### Given text
Tuple next_tuple(Scan s)
{
	if (s->curTID == nTuples(s->curPage)) {
		// finished cur page, get next
		if (s->curPID == nPages(s->rel))
			return NULL;
		s->curPID++;
		s->curPage = get_page(s->rel, s->curPID);
		s->curTID =0;
	}
	Record r = get_record(s->curPage, s->curTID);
	s->curTID++;
	return makeTuple(s->rel, r);
}

❖ Scanning in PostgreSQL

Scanning defined in: backend/access/heap/heapam.c

Implements iterator data/operations:

• HeapScanDesc ... struct containing iteration state
• scan = heap_beginscan(rel,...,nkeys,keys)
• tup = heap_getnext(scan, direction)
• heap_endscan(scan) ... frees up scan struct
• res = HeapKeyTest(tuple,...,nkeys,keys)
  ... performs ScanKeys tests on tuple ... checks is it a result tuple?

❖ Scanning in PostgreSQL (cont)

typedef HeapScanDescData *HeapScanDesc;

typedef struct HeapScanDescData
{
  // scan parameters 
  Relation      rs_rd;        // heap relation descriptor 
  Snapshot      rs_snapshot;  // snapshot ... tuple visibility 
  int           rs_nkeys;     // number of scan keys 
  ScanKey       rs_key;       // array of scan key descriptors 
  ...
  // state set up at initscan time 
  PageNumber    rs_npages;    // number of pages to scan 
  PageNumber    rs_startpage; // page # to start at 
  ...
  // scan current state, initally set to invalid 
  HeapTupleData rs_ctup;      // current tuple in scan
  PageNumber    rs_cpage;     // current page # in scan
  Buffer        rs_cbuf;      // current buffer in scan
   ...
} HeapScanDescData;

❖ Scanning in other File Structures

Above examples are for heap files

• simple, unordered, maybe indexed, no hashing

Other access file structures in PostgreSQL:

• btree, hash, gist, gin
• each implements:
  • startscan, getnext, endscan
  • insert, delete  (update=delete+insert)
  • other file-specific operators

❖ The Sort Operation

Sorting is explicit in queries only in the order by clause

select * from Students order by name;

Sorting is used internally in other operations:

• eliminating duplicate tuples for projection
• ordering files to enhance select efficiency
• implementing various styles of join
• forming tuple groups in group by

Sort methods such as quicksort are designed for in-memory data.

For large data on disks, need external sorts such as merge sort.

❖ Two-way Merge Sort

Example:

❖ Two-way Merge Sort (cont)

Requires three in-memory buffers:

Assumption: cost of Merge operation on two in-memory buffers ≅ 0.

❖ Comparison for Sorting

Above assumes that we have a function to compare tuples.

Needs to understand ordering on different data types.

Need a function tupCompare(r1,r2,f) (cf. C's strcmp)

int tupCompare(r1,r2,f)
{
   if (r1.f < r2.f) return -1;
   if (r1.f > r2.f) return 1;
   return 0;
}

Assume =, <, > are available for all attribute types.

❖ Comparison for Sorting (cont)

In reality, need to sort on multiple attributes and ASC/DESC, e.g.

### Available data
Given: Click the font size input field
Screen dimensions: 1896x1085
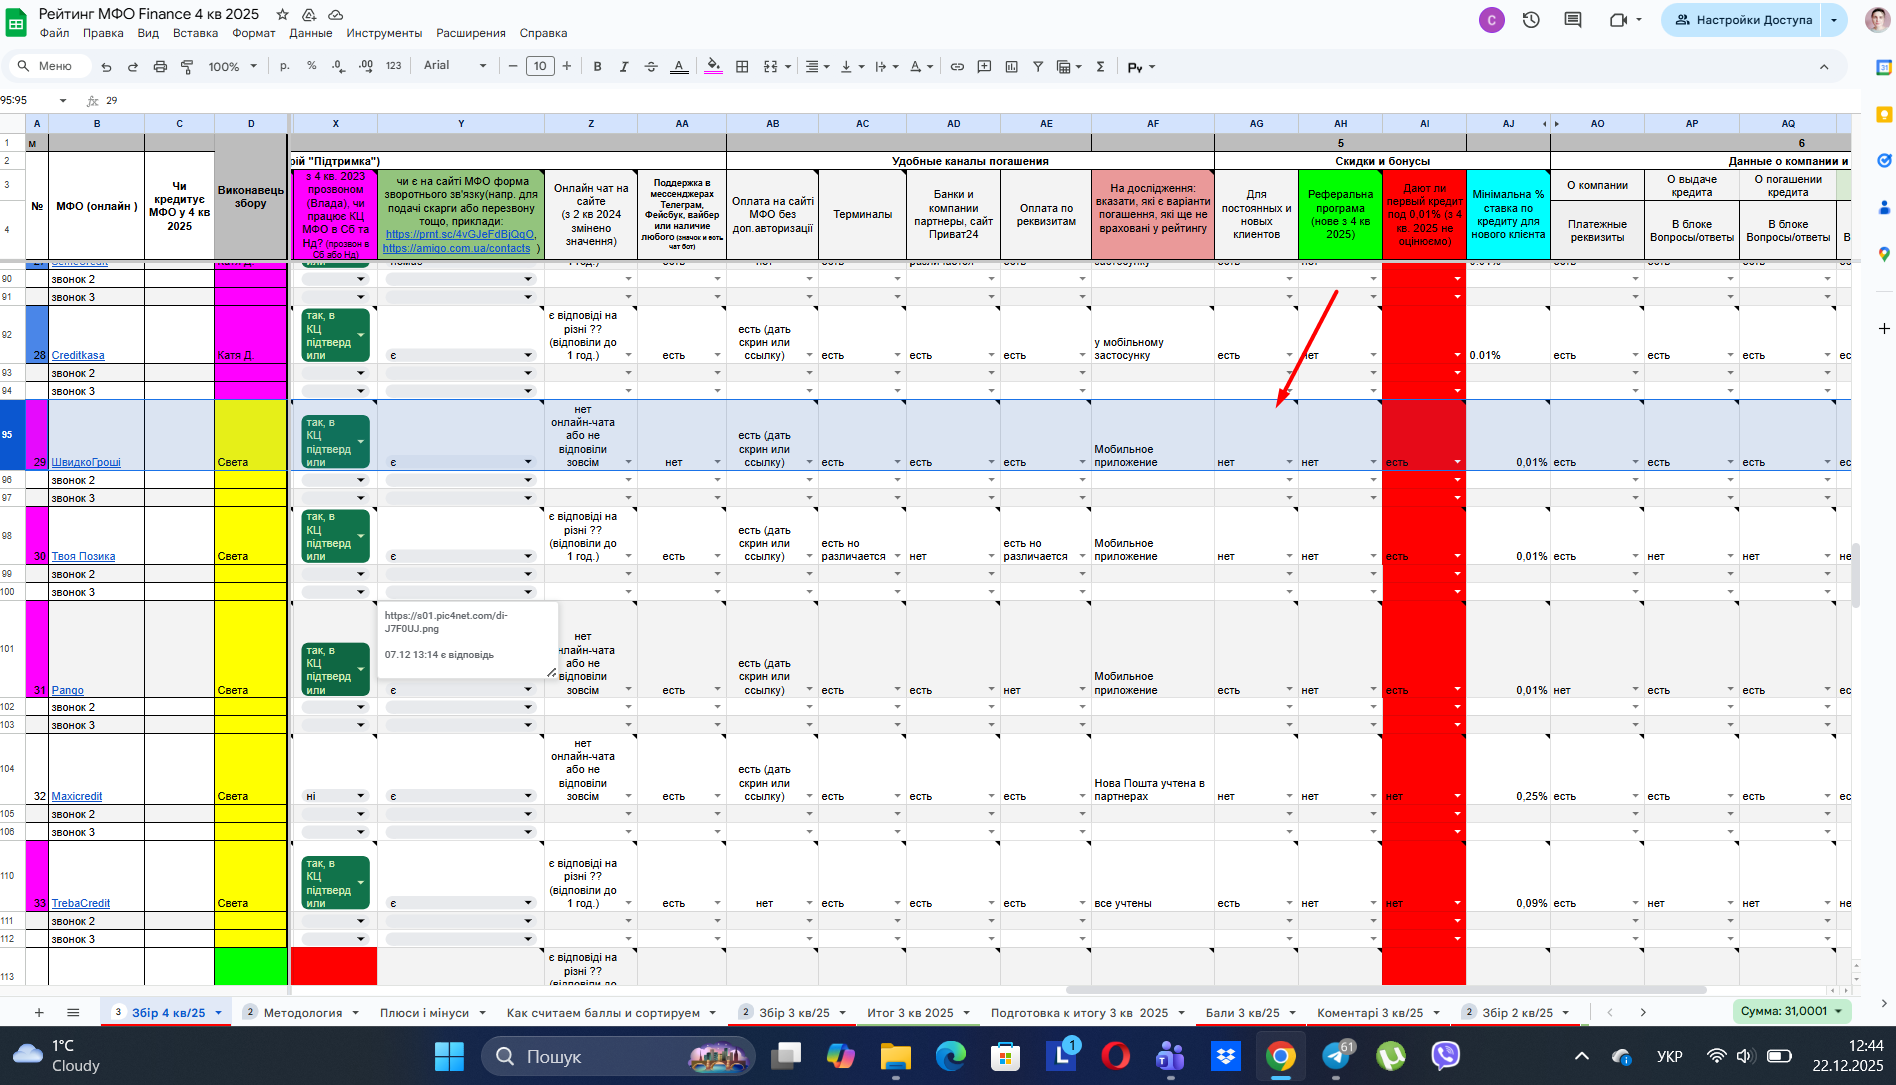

### Written request A
According to the text on scanning and sorting, which source file defines scanning in PostgreSQL?
### Written request B
Rewrite the text on scanning and sorting between "Requires three in-memory" and "to compare tuples.", inclusive, with "buffers" changed to "pages".

### Problem solution A
backend/access/heap/heapam.c

### Problem solution B
Requires three in-memory pages:

Assumption: cost of Merge operation on two in-memory pages ≅ 0.

❖ Comparison for Sorting

Above assumes that we have a function to compare tuples.